Para entender o que houve, o CNS encaminhou um ofício ao Ministério da Saúde pedindo explicações.

"O que queremos saber é o que aconteceu. Anulou o empenho de vez ou vai repor?", questiona o consultor, que embora aguarde a resposta oficial do ministério, diz acreditar que o governo pode ter deixado de repassar parte do dinheiro no prazo de 120 dias de vigência de algumas MPs.

Essa também é a hipótese da Frente Nacional de Prefeitos, que informou ao UOL que "os recursos estão sendo pagos lentamente" pelo governo.

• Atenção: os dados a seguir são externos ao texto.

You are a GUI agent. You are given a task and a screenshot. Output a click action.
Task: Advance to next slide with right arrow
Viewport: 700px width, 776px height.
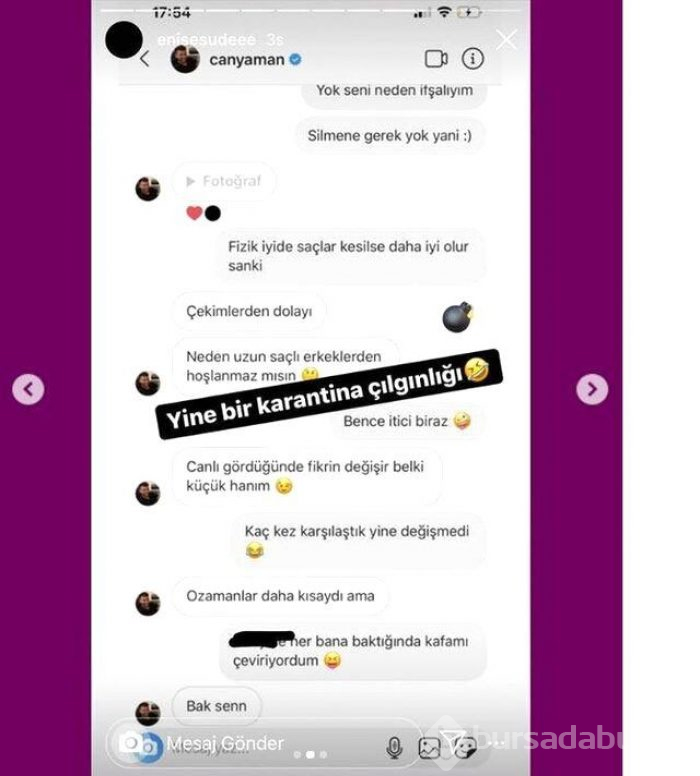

A entidade espera que a anulação do montante seja apenas "um remanejo de orçamento".

Nessa hipótese, o governo editaria novas medidas provisórias para substituir as que caducaram, possibilidade questionada pelo UOL, mas que ficou sem resposta do ministério.

"Se na melhor das hipóteses isso acontecer, vai demorar ainda mais para transferir tudo aos municípios", diz Funcia. "Não é a mesma coisa passar tudo de uma vez no final da pandemia porque quem não foi atendido lá atrás já se prejudicou."

"Como faremos se o recurso chegar só no final do ano?", questionou Stela Souza, presidente do Cosems (Conselho Estadual dos Secretários Municipais de Saúde) na Bahia, ao saber na semana passada sobre o empenho anulado. "Além de ano eleitoral, é final de mandato."

Para Funcia, "o governo precisa estar atento". "Não pode passar dos 120 dias sem empenhar o que foi autorizado. Tem de empenhar imediatamente. Por outro lado, por que o Congresso não está convertendo as MPs em lei? Foi algum acordo com o governo?", questiona.

O UOL fez essa pergunta ao então líder do governo na Câmara, major Vitor Hugo (PSL-GO), mas não recebeu resposta até o fechamento da reportagem."

Segundo o Ministério da Saúde, as medidas provisórias publicadas com autorização de despesas (...) para o enfrentamento à pandemia somam R$ 41,6 bilhões". "Desse montante, R$ 26,4 bilhões foram empenhados, e outros R$ 20 bilhões foram pagos pelo Ministério. Destes R$ 20 bilhões, R$ 17,3 bilhões foram transferidos a estados, municípios e Distrito Federal."